I saw a video on Facebook this morning of mayflies just COVERING the sidewalks, streets, and windowsills of St. Paul, Minnesota this morning! It was so nasty, I can't imagine having to walk or drive on all of those mayflies. But why were so many mayflies coating St. Paul this morning?
The Mayfly Life Cycle
Mayflies have a very odd lifecycle. The Minnesota DNR says 99% of a mayfly's life is spent as a nymph. Once the mayflies "hatch" they are subimago, which is just a stage in between a nymph and a mature adult mayfly. Then after a few days, they mature, become mayflies, and attack the nearby town. Ok, not really but because of how their "hatching" works, it sure seems like we're under attack.
Why Were There So Many Mayflies in St. Paul this Morning?

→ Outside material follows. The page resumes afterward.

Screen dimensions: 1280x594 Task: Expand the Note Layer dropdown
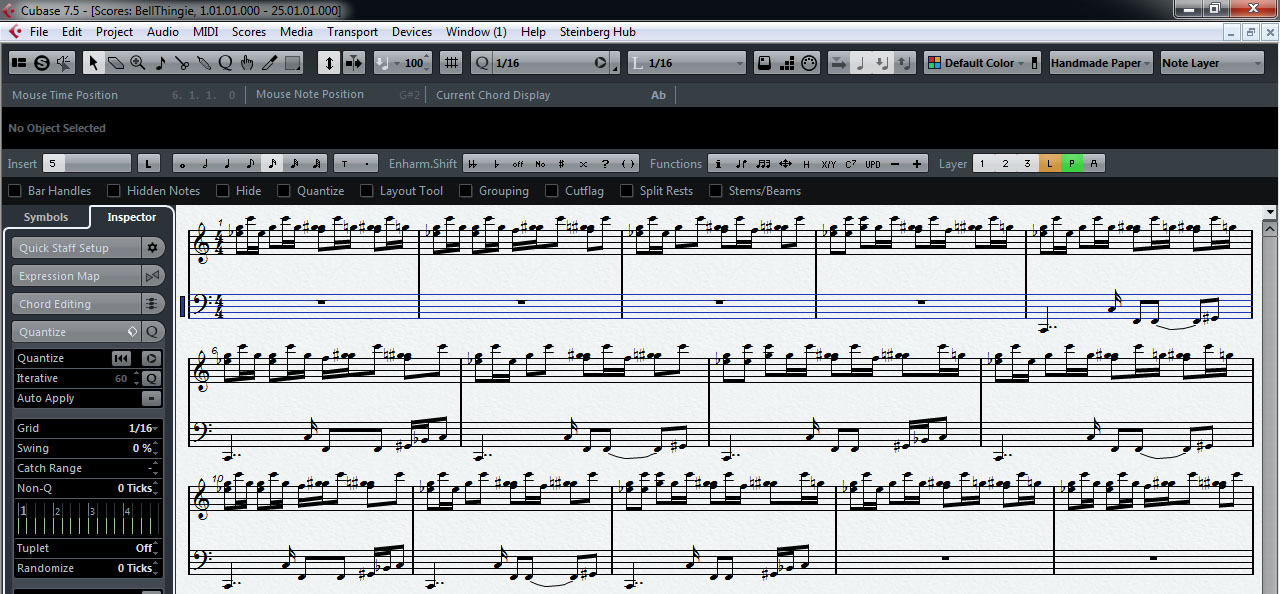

Mayflies seem to synchronize when they "hatch" so that's why, if you're in an area where mayflies would live, you'll see swarms of mayflies and not just a few. The good thing is that adult mayflies have a super short life span. They rarely live longer than a month. The Minnesota DNR says they often live much less than a month. The super gross part about mayflies is that any little bump will usually cause them to "explode" as KARE 11 writes. You could just walk into a mayfly and it'll explode. Yep, nasty. So when they're covering the streets and you're stepping on them, you're shoes are going to be so gross.

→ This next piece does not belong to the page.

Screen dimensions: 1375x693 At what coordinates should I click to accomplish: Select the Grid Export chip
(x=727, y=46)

A quick side note, even though mayflies are gross to us, they're an important part of the ecosystem. KARE 11 writes that they're food for "invertebrates, amphibians, reptiles, fish, birds and mammals" as nymphs. Adult mayflies are food for birds and bats.
Here's Why Mayflies Are Actually a Good Thing
Mayflies live "in almost all freshwater systems with adequate oxygen levels" according to the Minnesota DNR. Or in other words, they live in healthy bodies of freshwater. Basically, the one good thing that we can say about mayflies is that if you see lots of mayflies, that is usually a good indicator that the nearby body of freshwater is healthy.